Lesetext:
○ ○ ○ ○
Boykott der Operateure

Ab 1. Dezember wollen die niedergelassenen Fachärzte in Niedersachsen keine ambulanten Operationen mehr durchführen – aus Protest gegen die ihrer Ansicht nach unterirdische Bezahlung

Sehr wahrscheinlich, dass der Boykott der Operateure eine lange, zähe Angelegenheit wird

von Klaus Irler

Leistenbruch? Verkrümmte Nasenscheidewand? Hammerzeh? Grauer Star? Ins Krankenhaus muss deswegen niemand mehr: Operiert wird stattdessen immer häufiger ambulant bei niedergelassenen Fachärzten. Die Kassen der Chirurgen, Orthopäden, Gynäkologen, Hautärzte, Urulogen, Augenärzte und HNO-Ärzte müssten also eigentlich klingeln. Tun sie aber ganz und gar nicht, sagen die Fachärzte in Niedersachsen, und Schuld daran sei die neue Gebührenordnung vom 1. April 2005 . Kollektiv werden die niedersächsischen Fachärzte deshalb ab kommenden Donnerstag das Skalpell niederlegen und für unbestimmte Zeit nur noch Notfälle operieren. Für alle anderen Operationen bleibt den Kassenpatienten dann nur der kostspielige Gang ins Krankenhaus.
○ ○ ○ ○
Fragen zum Text:
1 - Beantworten Sie zum Artikel über den Boykott der Operateure die folgenden Fragen:
(a) Ab welchem Datum wollen die niedergelassenen Fachärzte in Niedersachsen keine ambulanten Operationen mehr durchführen?
(b) Welche Regelung machen die Fachärzte für ihre schlechte Bezahlung verantwortlich?
(c) Welche Operationen wollen die Fachärzte während des Boykotts weiterhin vornehmen?
2 - Schreiben Sie den Artikel über den Boykott der Operateure im Anschluss an seinen letzten Satz weiter.
○ ○ ○ ○
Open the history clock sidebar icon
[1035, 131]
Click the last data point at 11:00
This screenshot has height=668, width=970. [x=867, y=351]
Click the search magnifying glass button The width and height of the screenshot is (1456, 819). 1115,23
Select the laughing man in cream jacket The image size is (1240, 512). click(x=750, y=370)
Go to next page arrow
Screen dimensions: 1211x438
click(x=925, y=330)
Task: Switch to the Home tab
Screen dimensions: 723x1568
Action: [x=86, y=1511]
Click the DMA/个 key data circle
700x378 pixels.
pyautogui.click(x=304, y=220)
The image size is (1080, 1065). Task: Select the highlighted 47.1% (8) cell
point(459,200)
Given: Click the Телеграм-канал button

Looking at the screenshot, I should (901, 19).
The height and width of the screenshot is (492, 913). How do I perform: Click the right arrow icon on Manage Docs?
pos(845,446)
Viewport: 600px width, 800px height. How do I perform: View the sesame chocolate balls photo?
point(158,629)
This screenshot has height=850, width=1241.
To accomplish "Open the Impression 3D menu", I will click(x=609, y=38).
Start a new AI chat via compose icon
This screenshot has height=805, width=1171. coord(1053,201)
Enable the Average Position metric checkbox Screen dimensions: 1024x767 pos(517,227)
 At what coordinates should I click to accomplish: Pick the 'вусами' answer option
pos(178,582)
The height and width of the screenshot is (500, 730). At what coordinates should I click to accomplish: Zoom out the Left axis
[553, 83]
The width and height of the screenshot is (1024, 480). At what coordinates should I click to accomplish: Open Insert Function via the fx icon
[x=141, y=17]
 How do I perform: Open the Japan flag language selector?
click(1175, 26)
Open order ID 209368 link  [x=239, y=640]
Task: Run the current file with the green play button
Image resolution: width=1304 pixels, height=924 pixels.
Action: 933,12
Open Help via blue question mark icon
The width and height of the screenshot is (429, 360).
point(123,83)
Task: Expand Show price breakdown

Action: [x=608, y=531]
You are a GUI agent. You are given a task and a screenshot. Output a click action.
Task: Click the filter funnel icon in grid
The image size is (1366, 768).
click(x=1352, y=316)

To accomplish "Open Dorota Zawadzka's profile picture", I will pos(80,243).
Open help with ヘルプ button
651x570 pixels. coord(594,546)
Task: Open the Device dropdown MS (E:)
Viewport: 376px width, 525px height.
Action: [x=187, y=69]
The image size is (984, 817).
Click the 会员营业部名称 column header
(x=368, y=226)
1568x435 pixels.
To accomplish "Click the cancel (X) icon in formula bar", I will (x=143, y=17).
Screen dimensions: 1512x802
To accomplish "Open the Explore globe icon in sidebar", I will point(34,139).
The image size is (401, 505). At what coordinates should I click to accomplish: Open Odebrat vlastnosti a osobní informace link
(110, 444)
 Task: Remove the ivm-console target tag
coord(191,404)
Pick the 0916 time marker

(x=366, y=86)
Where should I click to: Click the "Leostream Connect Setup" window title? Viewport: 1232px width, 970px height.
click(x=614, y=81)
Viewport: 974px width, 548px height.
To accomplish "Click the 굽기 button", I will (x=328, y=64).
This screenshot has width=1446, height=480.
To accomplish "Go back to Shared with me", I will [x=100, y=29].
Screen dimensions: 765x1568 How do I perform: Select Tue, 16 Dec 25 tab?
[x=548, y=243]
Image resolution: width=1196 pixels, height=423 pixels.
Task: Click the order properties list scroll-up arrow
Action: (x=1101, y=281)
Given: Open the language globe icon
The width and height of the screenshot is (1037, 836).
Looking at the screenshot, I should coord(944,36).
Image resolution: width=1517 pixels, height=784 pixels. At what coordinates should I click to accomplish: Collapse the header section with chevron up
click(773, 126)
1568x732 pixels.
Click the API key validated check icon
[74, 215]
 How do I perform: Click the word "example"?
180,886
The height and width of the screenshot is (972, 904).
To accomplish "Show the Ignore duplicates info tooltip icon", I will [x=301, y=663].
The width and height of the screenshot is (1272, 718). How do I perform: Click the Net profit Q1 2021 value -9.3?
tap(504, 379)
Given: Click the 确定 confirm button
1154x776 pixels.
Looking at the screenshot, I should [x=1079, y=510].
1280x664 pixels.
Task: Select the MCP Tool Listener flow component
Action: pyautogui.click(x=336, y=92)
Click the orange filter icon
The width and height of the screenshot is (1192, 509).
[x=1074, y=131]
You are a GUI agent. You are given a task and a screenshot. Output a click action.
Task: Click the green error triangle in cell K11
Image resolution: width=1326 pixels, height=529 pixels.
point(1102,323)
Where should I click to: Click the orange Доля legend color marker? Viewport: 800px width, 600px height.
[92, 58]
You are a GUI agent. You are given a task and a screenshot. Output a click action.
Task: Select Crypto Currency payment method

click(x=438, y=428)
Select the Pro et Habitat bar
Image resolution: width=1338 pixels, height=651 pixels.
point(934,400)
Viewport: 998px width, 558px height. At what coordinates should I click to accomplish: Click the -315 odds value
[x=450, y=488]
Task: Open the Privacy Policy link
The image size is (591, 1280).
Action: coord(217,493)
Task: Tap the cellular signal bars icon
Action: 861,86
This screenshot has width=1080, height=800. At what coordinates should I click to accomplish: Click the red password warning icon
○ ○ ○ ○
Lösungen:
1 -
(a) Ab dem 1. Dezember.
(b) Die neue Gebührenordnung vom 1. April 2005.
(c) Nur noch Notfälle.

2 -
Es würden nur noch „Dumping-Preise“ gezahlt, sagt der niedergelassene Chirurg Gerd-Dieter von Koschitzky aus Walsrode, und rechnet vor: 45 Euro Bruttolohn blieben ihm noch pro Stunde, für eine Leistenbruch-Operation bekomme seine Praxis nur noch 170 Euro statt der fälligen 351 Euro, für einen Hammerzeh 115 Euro statt 238 Euro. „Unser Personal hat bereits auf Weihnachtsgeld verzichtet und ist zum Teil in unbezahlten Urlaub gegangen“, sagt von Koschitzky. „Wenn wir so weitermachen, werden wir in kurzer Zeit unsere Operationseinrichtungen wegen Insolvenz definitiv schließen müssen.“

Von Koschitzky ist Vorsitzender der Arbeitsgemeinschaft niedergelassener Chirurgen in Niedersachen und hat die Protestaktion initiiert. Die Unterstützung der anderen Fachärzte ist groß: 1.530 ambulante Operateure gebe es in Niedersachsen, rund die Hälfte von ihnen verdiene ihr Geld schwerpunktmäßig durch ambulante Operationen, so von Koschitzky. Seine Forderung: Die Krankenkassen müssen mehr zahlen.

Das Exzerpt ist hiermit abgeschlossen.